SANDY — The “new normal” when it comes to the BYU-Utah football rivalry this summer is good friends, moderately good golf and a good cause.

But no fight songs.

For probably the first time in the 29-year history of the National Kidney Foundation Coaches Golf Tournament no one was forced to sing — or to attempt to sing — the other school’s fight song. Point of fact, BYU coach Kalani Sitake and Utah coach Kyle Whittingham played in the same group on Monday at Hidden Valley Country Club and Whittingham had to leave early because of a commitment with his football camps.

The irony is that Sitake knows both “Utah Man” and “Rise and Shout” as well as anyone since he was an assistant coach under Whittingham for 12 years up on the Hill before eventually landing back at BYU, the alma mater of both coaches.

“If there was a competition, I could be word for word and on point on both fight songs,” Sitake said. “Nobody else in the room could claim that.”

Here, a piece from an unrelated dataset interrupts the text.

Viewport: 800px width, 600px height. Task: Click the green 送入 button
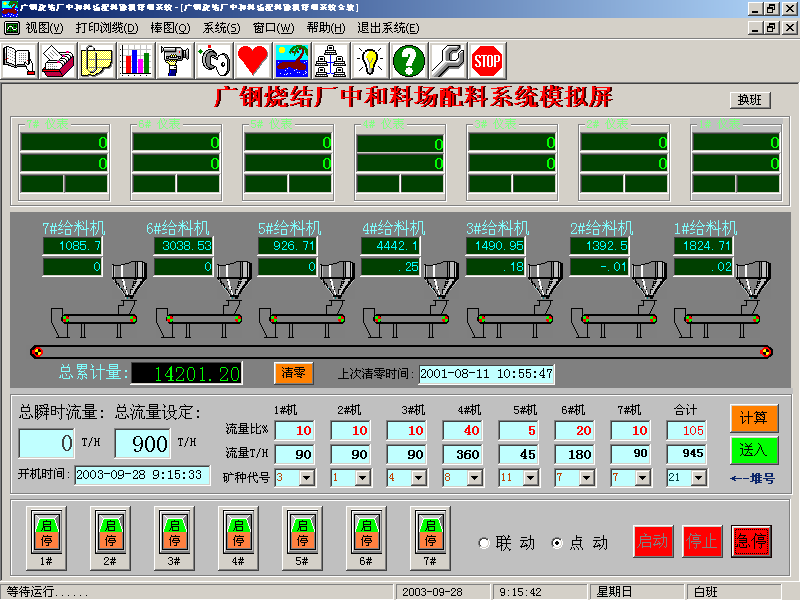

With Whittingham absent, Sitake and Utah Director of Football Operations Jeff Rudy chatted with Channel 4 sports director Wesley Ruff about the upcoming season at the awards ceremony. Sitake joked that the Cougars wouldn’t be very good and said, “We need a quarterback and we need a punter who can convert a fourth-and-19,” which got a good laugh from the Ute fans in the room.

“Kyle just called me a couple weeks ago and asked if we could play together. I agreed,” Sitake said. “We are always competing at stuff, whether it is for recruits or on the football field, athletically. We thought it would be good for us to join forces and play for the Kidney Foundation. I had a great time playing with him. I played with him a couple times earlier this summer.

“It is nice to compete together. We didn’t place in the top six or anything, but it was just nice to hang out and talk and for the most part we were able to talk about ideas. He is still a mentor to me, so it was really good for me to catch up with him, and I am glad he thought of doing it a different way to do it this year.”

Sitake said Whittingham is the better golfer and that the two men shared ideas and thoughts about their common experiences as head coaches.

“I am lucky,” Sitake said. “I lost a mentor in LaVell Edwards and I am lucky enough to have Kyle around and to have Gary Andersen and others who are still available to talk to, guys who have been in the head coach’s seat.”

Deen Vertterli, the CEO of the National Kidney Foundation of Utah and Idaho, teamed up with Edwards in 1989 to create the annual golf tournament, now called the Liberty Mutual Invitational. Gary Crowton, Bronco Mendenhall and Sitake followed Edwards’ lead from BYU and Jim Fassel, Ron McBride, Urban Meyer and Whittingham continued to play on the Utes side, creating one of the most successful fundraisers of its kind.

The rivalry has provided much of the momentum for the success of the golf tournament over the years and will continue to do so.

The competitive fire between the two schools is still there.

“I don’t think it is anything that is ever going to change,” Sitake said. “We are always going to be connected to Utah, myself and Coach (Ilaisa) Tuiaki. Right now it is kind of like an openness between the programs as far as our guys going to them, and them coming to us. Our recruiting paths cross here or there, but we have nothing but good to say about both programs. It is kind of nice to let recruiting be on the young men. We are obviously going to go for some of the same guys, but it is just good to have it go a decent way instead of having so much bitterness and things like that.”

BYU holds its annual media day on Friday. The Cougars report for fall camp on July 25 and open the season August 26 against Portland State.